Here’s how to use the Sleep Log:
- Log Your Sleep: Click the "Log Sleep" button to add a new entry. Enter the date, the time you went to bed, and the time you woke up.
- Rate Your Sleep Quality: On a scale of 1 to 5 stars, rate how well you slept. This subjective measure is crucial for correlating sleep duration with sleep quality.
- Add Notes: Use the notes section to jot down anything relevant that might have affected your sleep, such as "drank coffee late," "felt stressed," or "read before bed."
- Review Your Dashboard: The stats at the top provide an instant summary of your average sleep duration, quality, and consistency.

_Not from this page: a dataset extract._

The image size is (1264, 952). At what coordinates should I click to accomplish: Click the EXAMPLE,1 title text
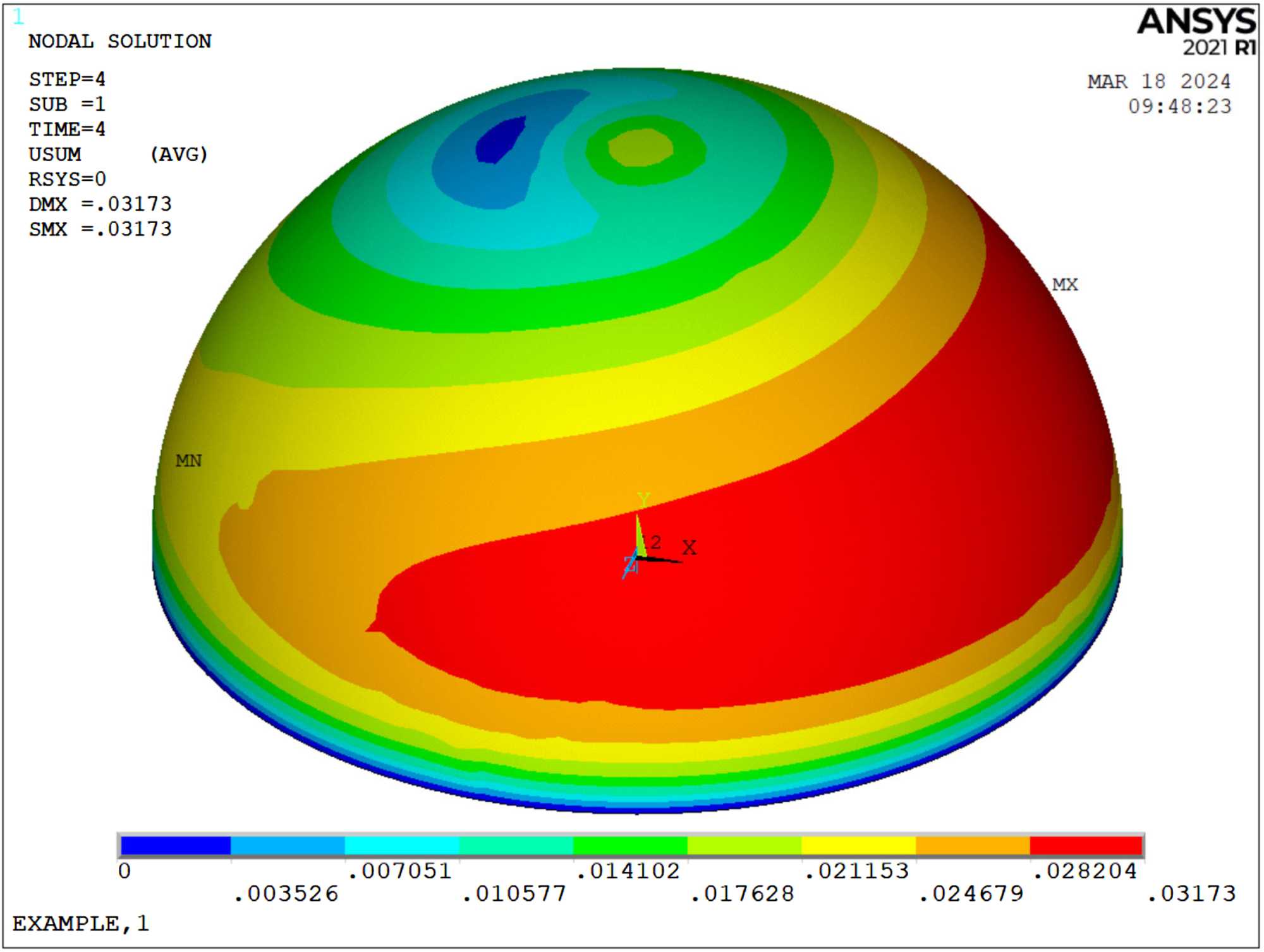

- Analyze Your History: The main log shows your past entries, allowing you to easily identify patterns, good weeks, and bad weeks.
Tips for Better Sleep
1. Aim for Consistency
The most important factor for good sleep is a consistent schedule. Try to go to bed and wake up around the same time every day, even on weekends. The "Consistency Score" in your dashboard will help you track how well you're doing.
2. Create a Relaxing Bedtime Routine
In the hour before bed, avoid screens (phones, TVs, computers) as the blue light can disrupt sleep. Instead, do something relaxing like reading a book, taking a warm bath, or listening to calm music.
3. Optimize Your Sleep Environment
Make sure your bedroom is cool, dark, and quiet. Consider using blackout curtains, a white noise machine, or an eye mask if needed.
4. Connect the Dots with Notes
Use the notes feature to find correlations. After a few weeks, you might notice that every time you have a high-quality sleep, your note says "exercised in the afternoon" or "no screens before bed." This data is key to building better habits.